Autorytety w internecie
Skoro obywatele nie mają zaufania do agend rządowych, to zaczyna się poszukiwanie informacji na własną rękę. Potężnym źródłem informacji jest bez wątpienia Facebook i YouTube. Tak tylko warto w tych poszukiwaniach zachować zdrowy rozsądek i dużo sceptycyzmu, bo nie wszystkie informacje tam udostępniane są warte uwagi.
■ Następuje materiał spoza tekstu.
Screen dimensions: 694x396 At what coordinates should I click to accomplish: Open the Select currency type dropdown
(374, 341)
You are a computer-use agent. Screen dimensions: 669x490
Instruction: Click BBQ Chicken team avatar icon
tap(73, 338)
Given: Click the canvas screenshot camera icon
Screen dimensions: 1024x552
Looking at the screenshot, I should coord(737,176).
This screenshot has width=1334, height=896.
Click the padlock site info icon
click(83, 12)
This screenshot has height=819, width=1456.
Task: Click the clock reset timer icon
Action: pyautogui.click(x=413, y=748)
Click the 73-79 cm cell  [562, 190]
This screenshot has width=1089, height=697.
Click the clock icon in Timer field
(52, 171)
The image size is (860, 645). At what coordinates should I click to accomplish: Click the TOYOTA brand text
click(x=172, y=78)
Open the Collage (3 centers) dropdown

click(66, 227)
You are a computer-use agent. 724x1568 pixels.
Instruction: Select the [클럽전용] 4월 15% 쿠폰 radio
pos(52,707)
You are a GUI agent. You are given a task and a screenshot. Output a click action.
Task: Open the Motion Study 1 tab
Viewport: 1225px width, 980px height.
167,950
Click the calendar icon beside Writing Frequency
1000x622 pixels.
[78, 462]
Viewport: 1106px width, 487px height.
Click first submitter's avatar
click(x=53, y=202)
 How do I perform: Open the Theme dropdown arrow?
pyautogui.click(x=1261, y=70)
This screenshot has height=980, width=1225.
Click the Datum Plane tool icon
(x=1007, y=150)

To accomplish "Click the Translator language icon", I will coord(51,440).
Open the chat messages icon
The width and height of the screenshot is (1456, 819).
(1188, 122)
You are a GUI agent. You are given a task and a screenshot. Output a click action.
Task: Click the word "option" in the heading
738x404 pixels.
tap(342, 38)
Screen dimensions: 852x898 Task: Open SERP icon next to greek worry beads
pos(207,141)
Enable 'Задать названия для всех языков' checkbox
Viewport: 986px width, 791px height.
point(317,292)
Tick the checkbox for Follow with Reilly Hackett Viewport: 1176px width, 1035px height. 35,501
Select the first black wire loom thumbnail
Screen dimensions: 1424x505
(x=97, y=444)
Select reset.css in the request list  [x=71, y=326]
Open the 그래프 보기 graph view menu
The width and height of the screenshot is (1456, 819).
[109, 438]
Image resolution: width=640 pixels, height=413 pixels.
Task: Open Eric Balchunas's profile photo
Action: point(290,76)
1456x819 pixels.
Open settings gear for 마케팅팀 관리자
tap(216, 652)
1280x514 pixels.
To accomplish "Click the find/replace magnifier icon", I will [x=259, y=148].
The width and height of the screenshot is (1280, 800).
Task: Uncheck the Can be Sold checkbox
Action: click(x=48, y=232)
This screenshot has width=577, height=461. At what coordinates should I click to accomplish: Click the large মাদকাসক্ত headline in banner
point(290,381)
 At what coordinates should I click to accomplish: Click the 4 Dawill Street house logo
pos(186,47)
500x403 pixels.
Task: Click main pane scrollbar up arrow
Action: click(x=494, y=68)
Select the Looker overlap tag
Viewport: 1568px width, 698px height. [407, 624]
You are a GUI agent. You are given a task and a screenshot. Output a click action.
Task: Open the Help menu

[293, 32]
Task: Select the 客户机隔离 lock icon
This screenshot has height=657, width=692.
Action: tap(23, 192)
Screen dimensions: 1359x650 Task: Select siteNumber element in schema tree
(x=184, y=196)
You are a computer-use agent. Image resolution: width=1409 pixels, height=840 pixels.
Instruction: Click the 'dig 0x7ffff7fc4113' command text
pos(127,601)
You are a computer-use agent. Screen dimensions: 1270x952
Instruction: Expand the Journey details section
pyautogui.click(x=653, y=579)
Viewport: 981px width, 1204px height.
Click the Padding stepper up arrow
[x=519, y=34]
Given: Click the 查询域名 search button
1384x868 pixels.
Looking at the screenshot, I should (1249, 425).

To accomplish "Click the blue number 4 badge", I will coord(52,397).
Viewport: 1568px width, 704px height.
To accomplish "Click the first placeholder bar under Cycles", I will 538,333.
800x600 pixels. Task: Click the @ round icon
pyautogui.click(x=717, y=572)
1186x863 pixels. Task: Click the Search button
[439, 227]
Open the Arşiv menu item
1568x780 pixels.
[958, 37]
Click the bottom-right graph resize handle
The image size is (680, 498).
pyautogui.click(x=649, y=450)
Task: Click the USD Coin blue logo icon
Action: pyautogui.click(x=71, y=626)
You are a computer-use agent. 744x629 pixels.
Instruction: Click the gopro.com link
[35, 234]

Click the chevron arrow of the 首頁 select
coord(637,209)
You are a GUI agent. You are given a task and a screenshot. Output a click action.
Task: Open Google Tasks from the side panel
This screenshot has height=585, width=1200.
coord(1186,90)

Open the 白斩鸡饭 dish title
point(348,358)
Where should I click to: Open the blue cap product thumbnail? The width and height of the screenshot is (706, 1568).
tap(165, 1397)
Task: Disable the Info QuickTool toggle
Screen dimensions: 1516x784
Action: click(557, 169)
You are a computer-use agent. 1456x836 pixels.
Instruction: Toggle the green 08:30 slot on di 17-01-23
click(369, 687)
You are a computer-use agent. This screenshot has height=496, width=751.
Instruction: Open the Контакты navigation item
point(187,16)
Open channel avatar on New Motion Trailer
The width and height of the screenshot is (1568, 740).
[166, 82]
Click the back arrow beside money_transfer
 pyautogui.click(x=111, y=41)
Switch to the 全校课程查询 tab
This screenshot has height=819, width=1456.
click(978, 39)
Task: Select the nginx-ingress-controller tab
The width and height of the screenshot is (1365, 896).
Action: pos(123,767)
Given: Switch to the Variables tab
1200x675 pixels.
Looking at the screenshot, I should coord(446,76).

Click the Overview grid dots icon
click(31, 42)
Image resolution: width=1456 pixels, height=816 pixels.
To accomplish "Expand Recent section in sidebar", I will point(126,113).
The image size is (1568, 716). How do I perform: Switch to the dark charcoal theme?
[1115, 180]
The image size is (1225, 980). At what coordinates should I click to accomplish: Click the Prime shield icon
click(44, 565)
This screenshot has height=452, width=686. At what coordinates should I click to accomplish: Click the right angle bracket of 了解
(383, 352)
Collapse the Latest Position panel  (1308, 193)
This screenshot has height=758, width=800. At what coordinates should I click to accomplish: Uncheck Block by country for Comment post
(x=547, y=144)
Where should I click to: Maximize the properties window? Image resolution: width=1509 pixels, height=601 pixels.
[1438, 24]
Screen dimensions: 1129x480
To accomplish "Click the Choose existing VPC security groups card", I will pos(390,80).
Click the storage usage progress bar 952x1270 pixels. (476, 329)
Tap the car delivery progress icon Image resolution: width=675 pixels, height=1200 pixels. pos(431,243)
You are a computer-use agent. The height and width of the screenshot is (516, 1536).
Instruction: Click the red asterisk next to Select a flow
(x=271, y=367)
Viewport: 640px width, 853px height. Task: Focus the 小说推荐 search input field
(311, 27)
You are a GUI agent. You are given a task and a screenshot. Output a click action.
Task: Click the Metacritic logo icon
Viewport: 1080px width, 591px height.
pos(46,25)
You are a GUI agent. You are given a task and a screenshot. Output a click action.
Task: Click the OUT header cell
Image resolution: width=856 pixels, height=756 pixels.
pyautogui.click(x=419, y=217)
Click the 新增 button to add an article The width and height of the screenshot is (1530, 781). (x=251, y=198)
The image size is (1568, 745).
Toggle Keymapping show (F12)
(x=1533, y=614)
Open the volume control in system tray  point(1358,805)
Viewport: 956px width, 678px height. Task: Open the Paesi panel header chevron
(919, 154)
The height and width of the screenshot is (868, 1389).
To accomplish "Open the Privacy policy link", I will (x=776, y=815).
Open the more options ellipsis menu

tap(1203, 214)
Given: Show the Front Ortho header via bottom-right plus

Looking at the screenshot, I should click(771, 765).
Poniżej prezentujemy Państwu jedną z informacji, która zmusza do myślenia i zastanowienia się. W filmie prezentowany jest komentarz do ulotki dołączanej do szczepionki przeciwko COVID-19. Anglojęzyczna ulotka została przetłumaczona i autor to zastrzega, niemniej sens informacji w niej zawartej nie pozostawia wątpliwości co do sensu zawartej treści.
Link do anglojęzycznej ulotki – klik
FILM
Link do filmu: https://www.youtube.com/watch?v=TVN8H2qcVp0&feature=youtu.be
Nie ma na razie żadnych podstaw naukowych, aby sądzić, że szczepionka na COVID-19 straci skuteczność za rok czy za dwa – zapewnił w programie „Koronawirus @konkret24” doktor Paweł Grzesiowski.